Task to complete: Transcribe all the entries word for word, but omit the images.

Screenshot grounding data

++++++

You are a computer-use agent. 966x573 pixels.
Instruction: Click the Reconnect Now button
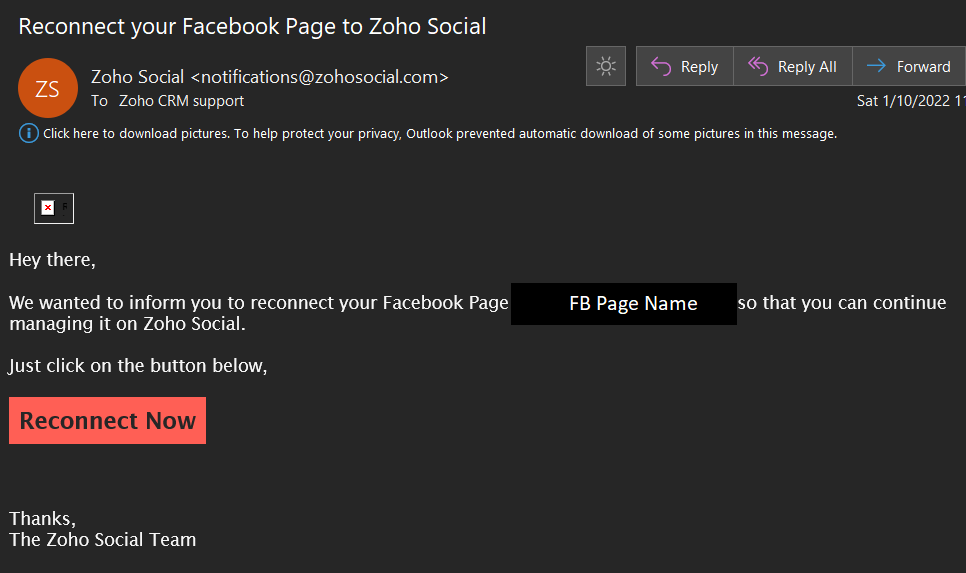point(107,420)
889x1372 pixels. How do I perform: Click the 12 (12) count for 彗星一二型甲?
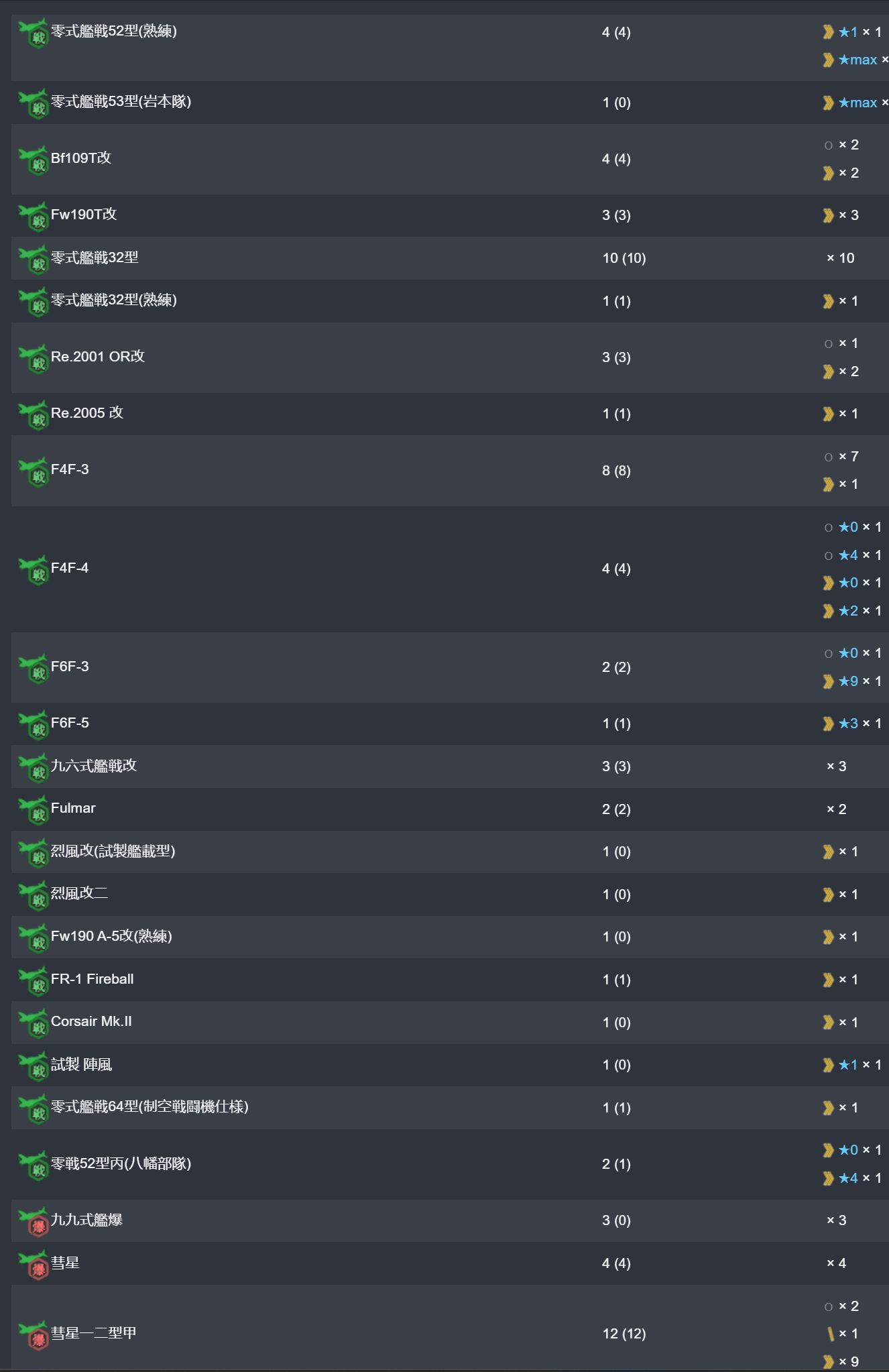click(624, 1334)
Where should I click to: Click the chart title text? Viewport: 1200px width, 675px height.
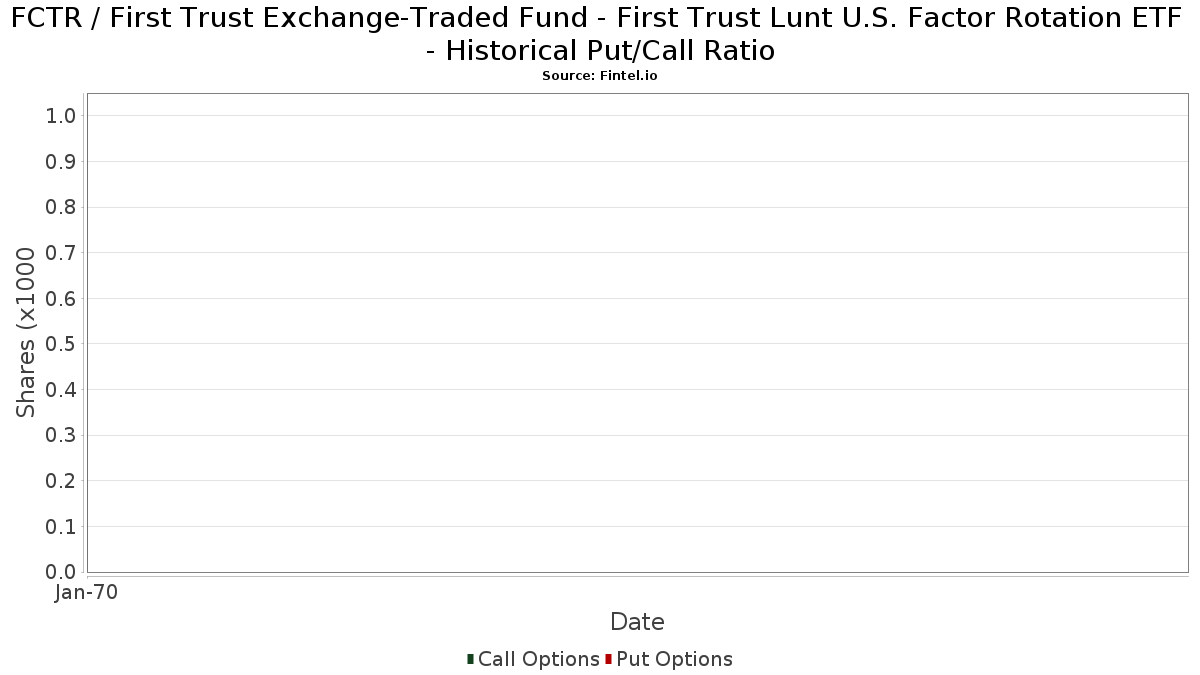pos(600,33)
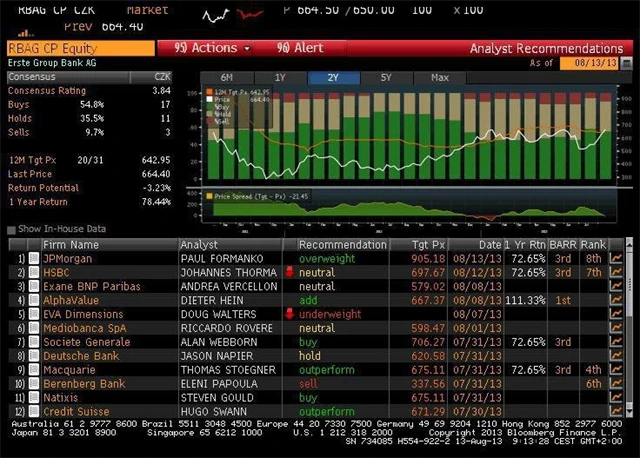The image size is (640, 458).
Task: Click the chart icon in the Macquarie row
Action: coord(616,370)
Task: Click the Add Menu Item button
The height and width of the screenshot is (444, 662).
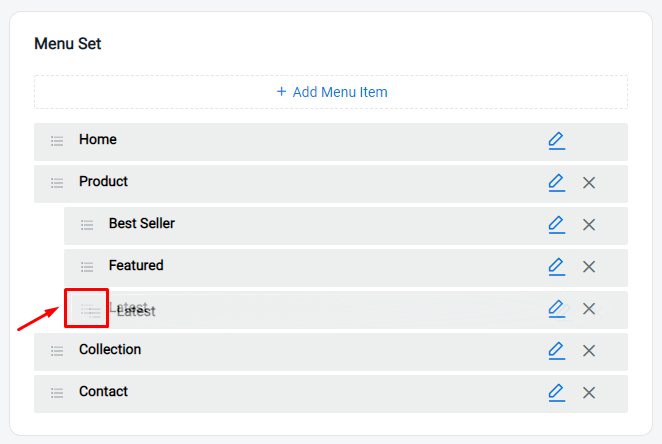Action: (x=331, y=92)
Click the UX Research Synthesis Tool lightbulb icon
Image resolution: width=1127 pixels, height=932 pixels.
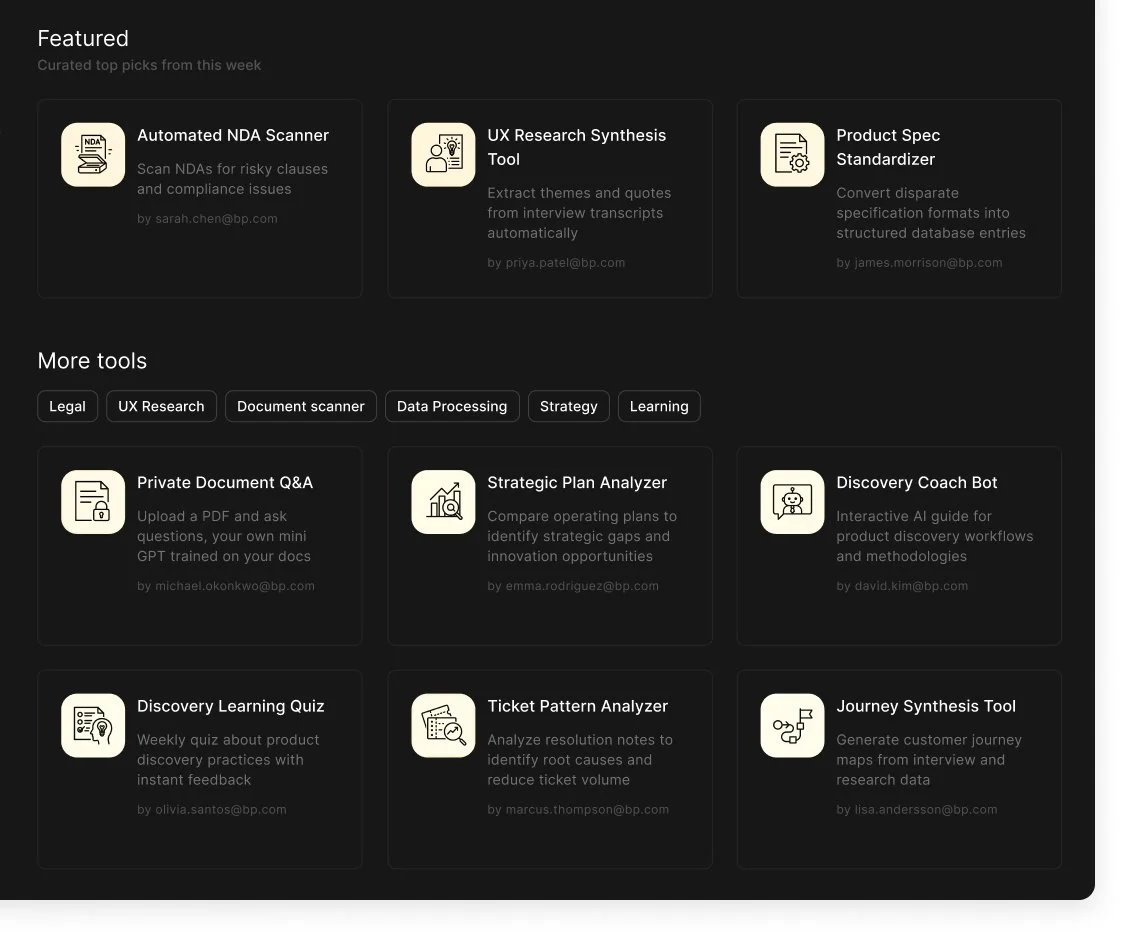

++++++

Exercise response:
You are a computer-use agent. 966x573 pixels.
Instruction: Click the Reconnect Now button
point(107,420)
889x1372 pixels. How do I perform: Click the 12 (12) count for 彗星一二型甲?
click(624, 1334)
Where should I click to: Click the chart title text? Viewport: 1200px width, 675px height.
pos(600,33)
The image size is (640, 458).
Task: Click the chart icon in the Macquarie row
Action: coord(616,370)
Task: Click the Add Menu Item button
The height and width of the screenshot is (444, 662).
Action: (x=331, y=92)
Click the UX Research Synthesis Tool lightbulb icon
Image resolution: width=1127 pixels, height=932 pixels.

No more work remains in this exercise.